* _Work instructions_: Repeat word for word the passage of the Julius Rosenwald text below that runs between "Practicing what he" and "of his death.", inclusive.

Julius Rosenwald's originality in acquiring wealth did not cease when he began disseminating it through charity. Charity, to him, was great fun. If not the innovator, he was one of the greatest practitioners of "contingent contributing." lie would give so much if others would give so much. If an institution really filled a vital need, then everyone should pitch in and help it out.

Of his own theories on public giving he wrote in the Atlantic Monthly three years ago:

"The worst hardships and dangers of the Western trail had passed in my boyhood, but there was still use, then, for the Bryan Mullanphy fund, established in 1851 for 'worthy and distressed travelers and emigrants passing through St. Louis to settle for a home in the West.' A few years later the trustees could with difficulty find anyone to whom the proceeds of the fund might be given. . . .

"The man who gave it found one of he most urgent needs of his time and filled that need precisely. He made only one mistake: he focused his gift too sharply. He forgot that time passes and nothing--not even the crying needs of an era--endures. . . .

"I am certain that those who seek by perpetuities to create for themselves a kind of immortality on earth will fail, if only because no institution and no foundation can live forever. . . . The names of Harvard, Yale, Bodley and Smithson, to be sure, are still on men's lips, but the names are now not those of men but of institutions. If any of these men strove for everlasting remembrance, they must feel kinship with Nesselrode, who lived a diplomat, but is immortal as a pudding."

Practicing what he preached, Charitarian Julius Rosenwald dedicated his Fund to "the well-being of mankind"; its money must be spent, interest and principal, within 25 years of his death.

Two springs ago a friend visited him in his Manhattan hotel room, complimented the apartment on its books, pictures, flowers, its homelikeness. Sensitive Julius Rosenwald went to the window, pulled back the curtains. "Yes," said he, "yes, but the finest thing about it is its view!"

* On Dec. 31 the Chicago Herald & Examiner, learning that Mr. Rosenwald was gravely ill, telephoned his doctor for confirmation. The physician confirmed the report, but warned that the only newspaper Mr. Rosenwald read was the Herald & Examiner, that news of his condition might hasten his death. The Herald & Examiner scooped the town that night, but omitted the item from its North Shore editions lest Mr. Rosenwald read it in Ravinia.

/- Third charter member of the Guild of Former Pipe Organ Pumpers. Pumper Rosenwald was Grand Quint of the Chicago Loft. He addressed the Loft two years ago on "My First Pair of Double-Seated Bike Pants."

* _Information supplied_:
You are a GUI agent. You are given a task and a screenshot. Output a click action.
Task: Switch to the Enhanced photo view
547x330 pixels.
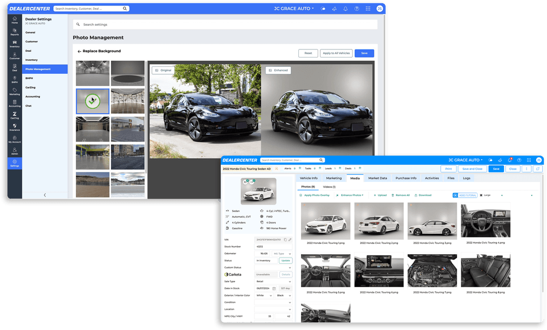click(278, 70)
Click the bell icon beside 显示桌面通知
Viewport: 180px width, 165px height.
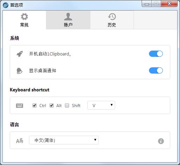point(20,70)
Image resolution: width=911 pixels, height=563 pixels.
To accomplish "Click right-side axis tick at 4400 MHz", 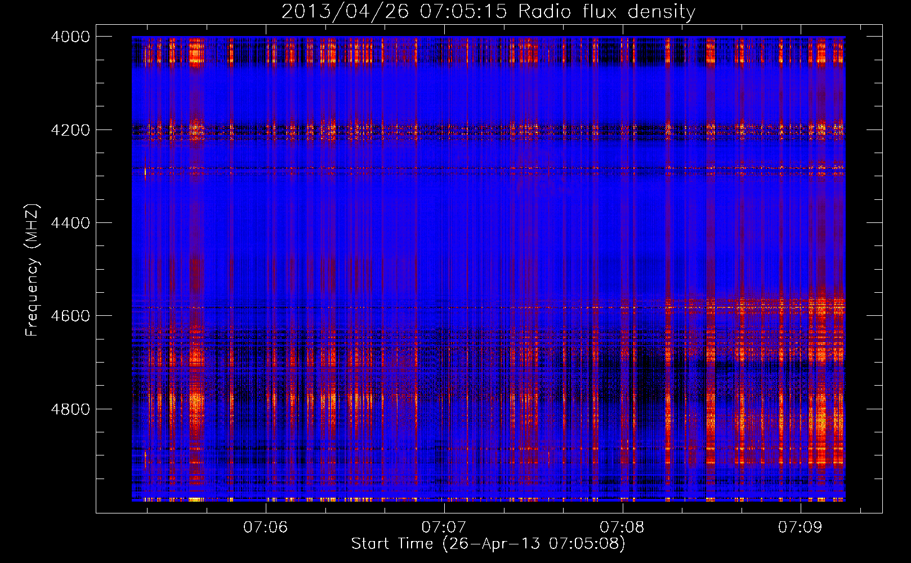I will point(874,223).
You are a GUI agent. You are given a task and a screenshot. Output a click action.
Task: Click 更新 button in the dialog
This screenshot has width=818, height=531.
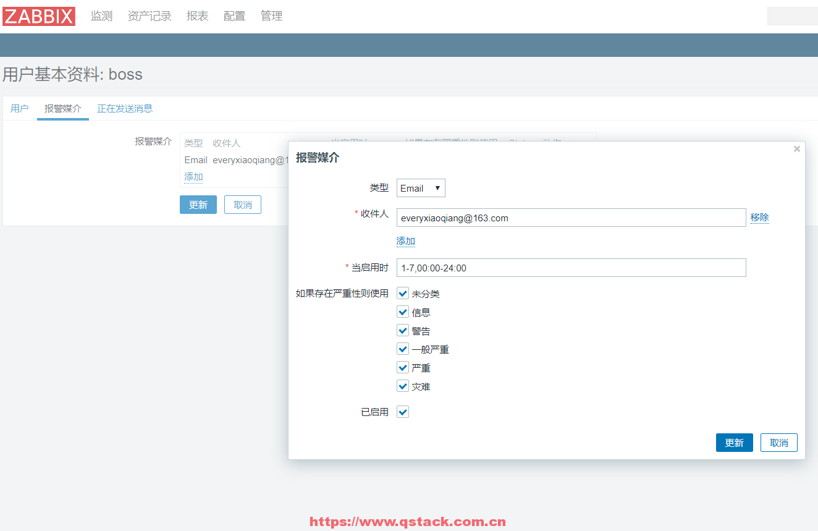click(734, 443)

==

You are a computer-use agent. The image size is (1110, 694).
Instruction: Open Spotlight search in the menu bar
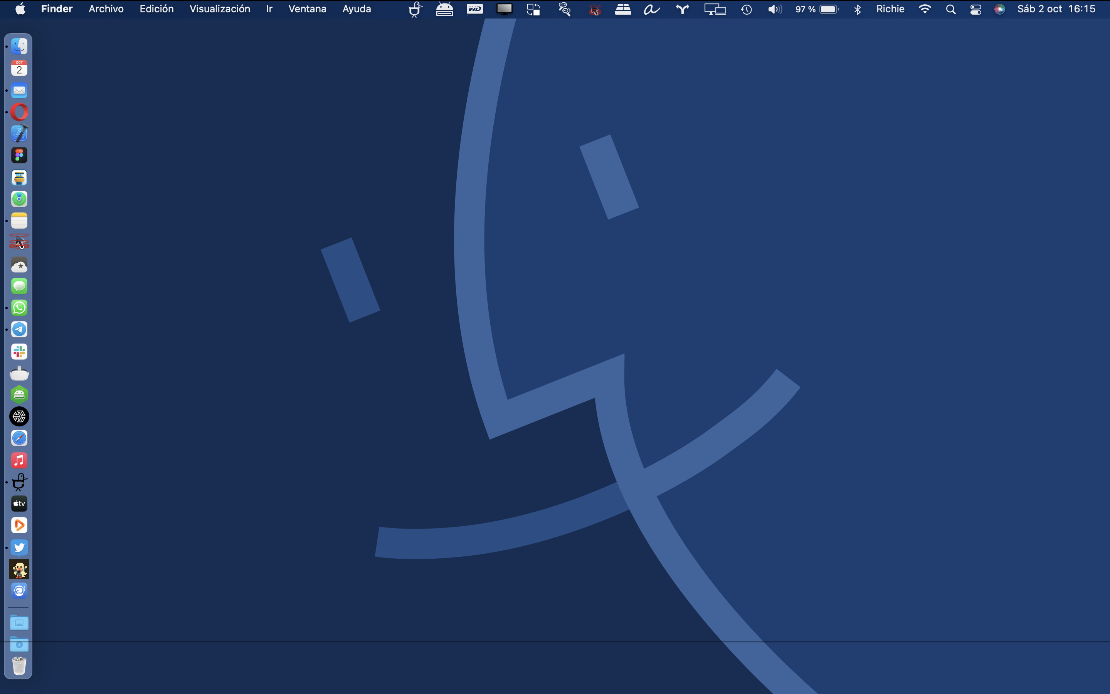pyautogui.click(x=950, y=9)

* _Exercise response_:
Practicing what he preached, Charitarian Julius Rosenwald dedicated his Fund to "the well-being of mankind"; its money must be spent, interest and principal, within 25 years of his death.